Das Militär und das Ende der Demokratie
In den vergangen zehn Jahren hat die deutsche Politik ein vollkommen neues Sicherheitsverständnis etabliert. Sie definierte den Begriff der Landesverteidigung um und schuf die Voraussetzungen für eine weitreichende Veränderung der gesamten Sicherheitsarchitektur. Auf diese Weise bereitete sie systematisch Einsatzmöglichkeiten der Bundeswehr im Landesinneren vor.

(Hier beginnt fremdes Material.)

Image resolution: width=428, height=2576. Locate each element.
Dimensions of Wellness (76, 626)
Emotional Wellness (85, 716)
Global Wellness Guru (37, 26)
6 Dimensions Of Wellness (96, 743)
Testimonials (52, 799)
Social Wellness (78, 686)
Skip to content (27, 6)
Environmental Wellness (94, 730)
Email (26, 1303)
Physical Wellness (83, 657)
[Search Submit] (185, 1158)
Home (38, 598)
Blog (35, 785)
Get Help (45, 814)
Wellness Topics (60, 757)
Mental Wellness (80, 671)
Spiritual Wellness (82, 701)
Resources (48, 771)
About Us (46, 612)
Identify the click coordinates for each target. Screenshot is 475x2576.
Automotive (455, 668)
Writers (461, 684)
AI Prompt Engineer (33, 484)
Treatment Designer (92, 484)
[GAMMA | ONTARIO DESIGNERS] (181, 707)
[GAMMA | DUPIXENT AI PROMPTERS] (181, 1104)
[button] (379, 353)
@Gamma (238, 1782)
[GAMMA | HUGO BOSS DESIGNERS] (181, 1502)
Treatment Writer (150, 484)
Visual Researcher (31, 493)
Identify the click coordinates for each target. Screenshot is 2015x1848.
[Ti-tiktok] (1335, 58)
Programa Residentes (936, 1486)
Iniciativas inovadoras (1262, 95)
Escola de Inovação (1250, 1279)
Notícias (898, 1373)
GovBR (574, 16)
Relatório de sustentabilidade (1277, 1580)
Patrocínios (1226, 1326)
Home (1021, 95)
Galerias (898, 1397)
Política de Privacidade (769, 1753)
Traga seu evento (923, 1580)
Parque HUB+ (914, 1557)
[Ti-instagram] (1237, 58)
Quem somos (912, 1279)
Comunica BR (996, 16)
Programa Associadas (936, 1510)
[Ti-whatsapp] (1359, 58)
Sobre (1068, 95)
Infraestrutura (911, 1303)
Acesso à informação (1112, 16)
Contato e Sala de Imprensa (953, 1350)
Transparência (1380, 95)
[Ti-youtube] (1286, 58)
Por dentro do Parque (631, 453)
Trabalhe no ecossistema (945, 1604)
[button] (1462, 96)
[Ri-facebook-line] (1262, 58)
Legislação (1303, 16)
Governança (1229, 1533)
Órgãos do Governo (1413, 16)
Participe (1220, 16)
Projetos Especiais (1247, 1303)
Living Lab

Begründet wurde dieser Wandel immer wieder mit den Anschlägen islamistischer Terroristen in westlichen Ländern. „Die Trennung von innerer und äußerer Sicherheit ist von gestern“, sagte Bundeskanzlerin Angela Merkel im Jahr 2007. „Nur wenn wir dieses neue Denken auch wirklich anwenden, bleiben Freiheit und Sicherheit angesichts dieser neuen Bedrohung in einer ausgewogenen Balance.“ Und der damalige Innenminister Wolfgang Schäuble schrieb im „Tagesspiegel“: „Vielfältige und unberechenbare Drohungen nichtstaatlicher Akteure fordern das staatliche Gewaltmonopol heraus. Ob völkerrechtlicher Angriff oder innerstaatliches Verbrechen, ob Kombattant oder Krimineller, ob Krieg oder Frieden: Die überkommenen Begriffe verlieren ihre Trennschärfe und damit ihre Relevanz. Der neue Terrorismus lässt die traditionelle Grenze zwischen innerer und äußerer Sicherheit verschwimmen.”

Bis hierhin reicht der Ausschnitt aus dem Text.